Scott Cogar, Robinson, Bradshaw & Hinson, P.A. Photo

Overview

Scott Cogar assists clients in a wide range of private capital, investment fund and non-fund investment management transactions. His clients include private fund managers, independent sponsors, institutional investors, university endowments, outsourced CIOs, family offices and banks.

Scott represents sponsors in fund offerings, and he represents institutional investors in their investment diligence and decisions with respect to buyout, venture capital, hedge, real estate and fund of funds opportunities. He assists independent sponsors in the structuring and capital raising aspects of their acquisitions, and he advises fund managers in negotiating fund finance products, such as subscription credit facilities and net asset value loans. Scott also counsels clients in a range of general corporate matters, including business formations, significant commercial contracts, and mergers and acquisitions.

In addition, Scott regularly advises clients on governance and compliance issues, including matters arising under the Investment Advisers Act, the Investment Company Act, the Securities Act, and other federal and state securities laws.

Prior to joining Robinson Bradshaw, Scott was an attorney at Cadwalader, Wickersham & Taft.

Experience

  • Frequently assists institutional investors in buyout, venture capital, real estate, hedge and fund of funds investments, direct investments, co-investments and similar transactions.

Tasks and exercises »
1: Translate this sentence from the attorney profile above into Spanish: "Prior to joining Robinson Bradshaw, Scott was an attorney at Cadwalader, Wickersham & Taft."
2: From the attorney profile, pull out the passage running from "In addition, Scott" up to and including "state securities laws.", copied word for word.

Entries provided »
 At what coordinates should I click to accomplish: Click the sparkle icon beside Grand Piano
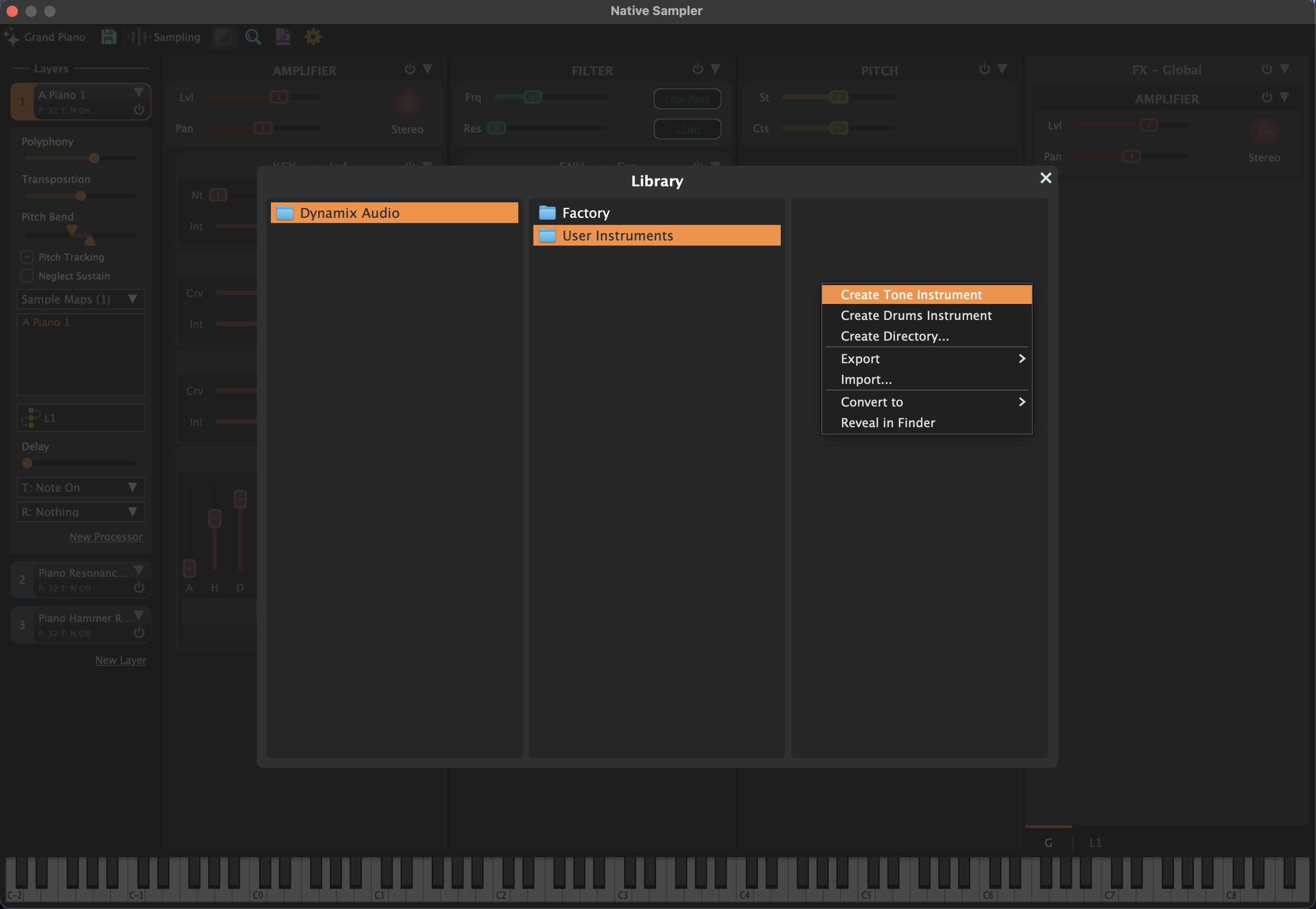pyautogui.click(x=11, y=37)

--

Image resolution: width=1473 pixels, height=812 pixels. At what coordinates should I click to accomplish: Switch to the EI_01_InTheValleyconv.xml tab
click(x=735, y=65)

Answers per task »
1: Antes de unirse a Robinson Bradshaw, Scott fue abogado en Cadwalader, Wickersham & Taft.

2:
In addition, Scott regularly advises clients on governance and compliance issues, including matters arising under the Investment Advisers Act, the Investment Company Act, the Securities Act, and other federal and state securities laws.